La vice-présidente (Mme Augustine): Monsieur McCormick, soyez bref, je vous prie

M. McCormick: Merci beaucoup, messieurs, de votre exposé, et surtout du rappel historique de l'assurance-chômage que vous nous avez fait. Les temps changent, de toute évidence. Dans les années 30, 40, 50, et même le début des années 60, le soutien du revenu semblait suffisant, mais aujourd'hui, en raison des suppressions d'emplois, la plupart des gens se rendent compte qu'il faut vraiment aider les chômeurs à retrouver un emploi. Je vous rappelle également que les travailleurs saisonniers n'étaient même pas visés par l'assurance-chômage avant les années 70.

Je voudrais profiter de l'occasion pour encourager tous mes collègues à appuyer chaleureusement les mesures directes d'aide à l'emploi prévues dans ce projet de loi, car il est essentiel que l'assurance-emploi puisse faciliter la transition des Canadiens au chômage vers un nouvel emploi, et si nous ne prenons pas ce genre de mesures, qui le fera à notre place? Quelles provinces, quels secteurs du gouvernement ont les fonds nécessaires pour aider ces gens à s'aider eux-mêmes?

Si nous voulons vraiment provoquer un changement d'attitude de la part des utilisateurs de l'assurance-emploi, c'est-à-dire une moins grande dépendance à l'égard des prestations, et leur donner la chance de retrouver du travail, il va sans dire que les mesures de réemploi actives auront une importance déterminante. Ma question est donc la suivante: n'approuvez-vous pas l'idée de prévoir davantage de mesures actives pour le réemploi, étant donné la nature du marché du travail en 1996?

[Français]

M. Campeau: Je voudrais faire une mise au point bien que je pensais avoir été suffisamment explicite. Je ne suis pas d'accord avec vous sur la question des travailleurs saisonniers.

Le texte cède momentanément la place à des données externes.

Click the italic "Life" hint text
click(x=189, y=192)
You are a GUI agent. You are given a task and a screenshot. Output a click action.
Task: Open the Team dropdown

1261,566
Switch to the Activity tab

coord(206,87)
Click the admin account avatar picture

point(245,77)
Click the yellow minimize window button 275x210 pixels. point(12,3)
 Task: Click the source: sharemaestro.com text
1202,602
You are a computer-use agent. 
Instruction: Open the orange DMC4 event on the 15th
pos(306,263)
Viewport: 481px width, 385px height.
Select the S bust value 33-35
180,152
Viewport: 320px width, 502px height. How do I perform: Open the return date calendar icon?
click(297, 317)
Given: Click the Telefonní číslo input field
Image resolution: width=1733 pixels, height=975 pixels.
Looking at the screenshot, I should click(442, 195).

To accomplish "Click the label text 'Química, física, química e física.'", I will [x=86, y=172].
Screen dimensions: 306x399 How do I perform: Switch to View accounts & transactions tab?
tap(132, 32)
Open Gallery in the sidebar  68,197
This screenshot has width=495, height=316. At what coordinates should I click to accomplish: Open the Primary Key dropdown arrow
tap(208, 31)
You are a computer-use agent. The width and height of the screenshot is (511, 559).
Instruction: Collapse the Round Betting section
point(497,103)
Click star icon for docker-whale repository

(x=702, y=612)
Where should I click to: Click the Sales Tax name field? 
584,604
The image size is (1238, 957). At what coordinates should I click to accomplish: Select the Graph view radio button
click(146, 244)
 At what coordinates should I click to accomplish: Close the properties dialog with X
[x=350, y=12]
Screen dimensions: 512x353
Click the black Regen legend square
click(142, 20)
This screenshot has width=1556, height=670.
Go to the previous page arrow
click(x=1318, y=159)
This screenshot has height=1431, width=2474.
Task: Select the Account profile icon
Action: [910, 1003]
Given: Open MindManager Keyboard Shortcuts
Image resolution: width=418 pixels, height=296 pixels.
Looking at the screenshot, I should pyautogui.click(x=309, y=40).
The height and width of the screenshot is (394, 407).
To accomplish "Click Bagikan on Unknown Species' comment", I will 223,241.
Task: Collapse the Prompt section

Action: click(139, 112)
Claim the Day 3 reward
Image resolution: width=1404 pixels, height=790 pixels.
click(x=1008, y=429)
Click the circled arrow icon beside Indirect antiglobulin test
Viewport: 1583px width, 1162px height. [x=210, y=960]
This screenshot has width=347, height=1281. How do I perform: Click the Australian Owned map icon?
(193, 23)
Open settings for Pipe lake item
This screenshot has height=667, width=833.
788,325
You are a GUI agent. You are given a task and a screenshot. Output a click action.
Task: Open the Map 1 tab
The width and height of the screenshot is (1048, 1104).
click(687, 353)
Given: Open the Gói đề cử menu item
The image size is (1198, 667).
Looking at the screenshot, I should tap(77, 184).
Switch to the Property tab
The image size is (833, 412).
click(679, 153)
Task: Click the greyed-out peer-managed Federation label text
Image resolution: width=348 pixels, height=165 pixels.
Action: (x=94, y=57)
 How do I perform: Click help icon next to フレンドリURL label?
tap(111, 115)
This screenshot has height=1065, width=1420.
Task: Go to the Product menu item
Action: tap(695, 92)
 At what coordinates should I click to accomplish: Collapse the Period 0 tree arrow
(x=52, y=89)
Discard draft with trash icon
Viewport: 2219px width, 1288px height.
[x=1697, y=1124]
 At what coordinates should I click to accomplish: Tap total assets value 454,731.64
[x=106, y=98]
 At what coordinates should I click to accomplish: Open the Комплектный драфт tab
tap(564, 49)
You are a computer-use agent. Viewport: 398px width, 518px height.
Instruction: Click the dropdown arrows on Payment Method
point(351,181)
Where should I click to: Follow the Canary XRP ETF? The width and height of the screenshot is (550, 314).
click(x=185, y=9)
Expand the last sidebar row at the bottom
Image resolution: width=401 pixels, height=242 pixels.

D'ailleurs, on s'aperçoit que dans le discours qui est véhiculé par les médias actuellement sur l'assurance-chômage, il y a plusieurs inexactitudes.

Cela a toujours été une préoccupation. Il est vrai que le régime était très serré lorsqu'il a été mis en application en 1940. Pourquoi? Parce que c'était sur une base expérimentale. On était dans un contexte de guerre très particulier. Mais très rapidement, le régime a voulu tenir compte de la problématique canadienne qui est une économie saisonnière avec du travail saisonnier, et ce n'est pas arrivé en 1970. Bien avant ça, dès 1955, des amendements ont été apportés pour tenir compte de cet aspect. Est-ce à dire que le régime d'assurance-chômage va être réservé aux gens qui sont dans les centres urbains où l'emploi est abondant et où il va s'appliquer également? Est-ce qu'il va y avoir une solidarité à l'égard de la question du chômage? Cela a toujours été une caractéristique essentielle du régime d'assurance-chômage.

Comme je vous l'ai dit dès le départ, toutes ces questions de prestations actives doivent être liées à une responsabilité par rapport à l'emploi, surtout quand on parle des travailleurs saisonniers. C'est important.

Vous savez, tout ce discours que vous véhiculez d'une certaine manière, à savoir que c'est l'assurance-chômage qui crée du chômage, ce n'est pas un discours nouveau, n'est-ce pas? C'est le discours qui était tenu avant que la Loi sur l'assurance-chômage ne soit adoptée en 1940.

Il est important d'avoir une politique de l'emploi et également une politique de protection suffisante.

En ce qui concerne les mesures de formation, je n'ai rien contre et mon collègue non plus, mais dans la mesure où elles sont financées à même le Fonds du revenu consolidé et non à même la caisse d'assurance-chômage. C'est un changement considérable et c'est ce qu'il faut voir. Je ne suis pas d'accord pour que ces mesures soient financées en appauvrissant une partie de la population.

[Traduction]

La vice-présidente (Mme Augustine): Merci beaucoup de votre témoignage et de nous avoir fait part d'un point de vue dont nous ne manquerons pas de tenir compte.

Je regrette de n'avoir pas pu vous donner la parole, monsieur Regan.

Merci beaucoup. La séance est levée jusqu'à 15 h 30 cet après-midi.